Groups tell ERC this Valentine’s: ‘Practice abstinence, hands off Meralco contracts!’
299 total views, 1 views today
Member organizations of the Power for People (P4P) Coalition stormed the gates of the Senate during its Committee Hearing on the Energy Regulatory Commission (ERC) to protest the Court of Appeals decision lifting the suspension of the four ERC Commissioners this Valentine’s Day.
“We are here to advise suspended ERC Commissioners Alfredo Non, Gloria Victoria Yap-Taruc, Josefina Patricia Asirit, and Geronimo Sta. Ana to ‘move on’ from their posts and honor the suspension order given by the Ombudsman, finding them guilty of granting favors to Meralco and other Distribution utilities,” said Sanlakas Secretary General and P4P Convenor Atty. Aaron Pedrosa.
The Ombudsman decision was regarding the exemption of Meralco and other distribution utilities from the competitive selection process (CSP), supposedly in place to guarantee consumers affordable energy prices.
“This Valentine’s Day and for the rest of the 60-day Temporary Restraining Order (TRO) issued by the CA on the suspension, we call on the suspended commissioners to practice abstinence and leave the Meralco contracts untouched, as it is the very reason they were suspended,” Pedrosa continued.
“Nilalagay sa peligro ng Korte and mga komunidad na magiging biktima ng mga maduduming planta ng coal dahil sa pagbabalik nila ng kapangyarihan sa mga sinuspendeng Komisyoner,” said Cris Palabay of Save the Beauty of La Union. Their organization is currently resisting the efforts of Global Luzon Energy Development Corp., a subsidiary of GBPC, which is set to build two 335-MW coal-fired power generating facility in Brgy. Luna, La Union if the PSAs push through. “Kung kailangan ng kahalili ng mga mga Komisyoner, napakadali lang dapat palitan ng Malacanang ang mga ito kaysa pahintulutan sa kabila ng katiwalian nila,” Palabay added.

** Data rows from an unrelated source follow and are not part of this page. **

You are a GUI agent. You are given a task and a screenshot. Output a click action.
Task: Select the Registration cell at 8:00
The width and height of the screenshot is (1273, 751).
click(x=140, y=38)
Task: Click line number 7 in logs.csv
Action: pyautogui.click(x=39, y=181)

Court of Appeals Decision questioned by civil society
The group also previously questioned the CA decision which halted the officials’ suspension in order not to “impair public service” and cause “grave and irreparable injury” to the suspended commissioners.
“Greater public interest and service should always be upheld, but at times, this would mean suspending public officials, and temporarily disrupting operations of certain bodies, as is the case of the ERC,” said Atty. Avril de Torres, Legal Officer of the Center for Energy, Ecology, and Development. “In such cases, the remedy should always be for the appointment of acting or temporary public officials. Otherwise, every other public official found acting prejudicial to the best interest of the service may ask for the enjoinment of a suspension order simply because operations of his office will be disrupted.”
“What was supposed to be a protective measure for our environment and our people was stripped away under the lie of preventing ‘grave and irreparable injury’ to consumers,” said Kimberly Arriola of the women’s organization Oriang. “The CA need only look toward coal mining and coal operation-affected areas to understand the true meaning of ‘grave and irreparable injury.’ These are injuries that will not be fixed, and will be further exacerbated, by reinstating corrupt politicians in a commission that is central to ensuring the rights of the people amidst giants in the power sector.”
Further power hikes to be expected if PSAs push through The P4P coalition started raising awareness on the issue of the Meralco’s power supply agreements (PSAs) with its sister companies last July, which are not only plagued with allegations of corruption and regulatory capture, but will also add 3,551 MW of coal to the country’s energy mix.
“Despite the rising price of coal globally and the additional costs in generating power from coal, Meralco and its co-owned generation companies remain adamant in pushing through with their coal contracts because all the costs will be borne by the consumer,” said Freedom from Debt Coalition Erwin Puhawan. “When the coal plants to be constructed inevitably become unprofitable like in other countries, consumers will end up shouldering the burden of keeping them running at higher costs,” he continued.
“Meralco has repeatedly threatened consumers that there will be forced outages of several large power-generation facilities due to lack of supply if the contracts are not approved. Similarly, when the ERC Commissioners were suspended, ERC refused to enforce the suspension threatening the public with brownouts,” said Ian Rivera of the Philippine Movement for Climate Justice (PMCJ). “What is clear is that these are obviously diversionary schemes to distract the attention of the consumers away from the real issues and consequences if these deals will push through,” Rivera explained.
“Considering that coal-fired power plants take more than two years two construct, whatever power crisis is being referred to by the ERC and Meralco cannot be solved by building more coal plants,” Rivera continued. “In fact, outrightly rejecting the PSAs would enable Renewable Energy systems which are quicker to build to fill in the contracting gap which will be left by the junked contracts,” Rivera concluded.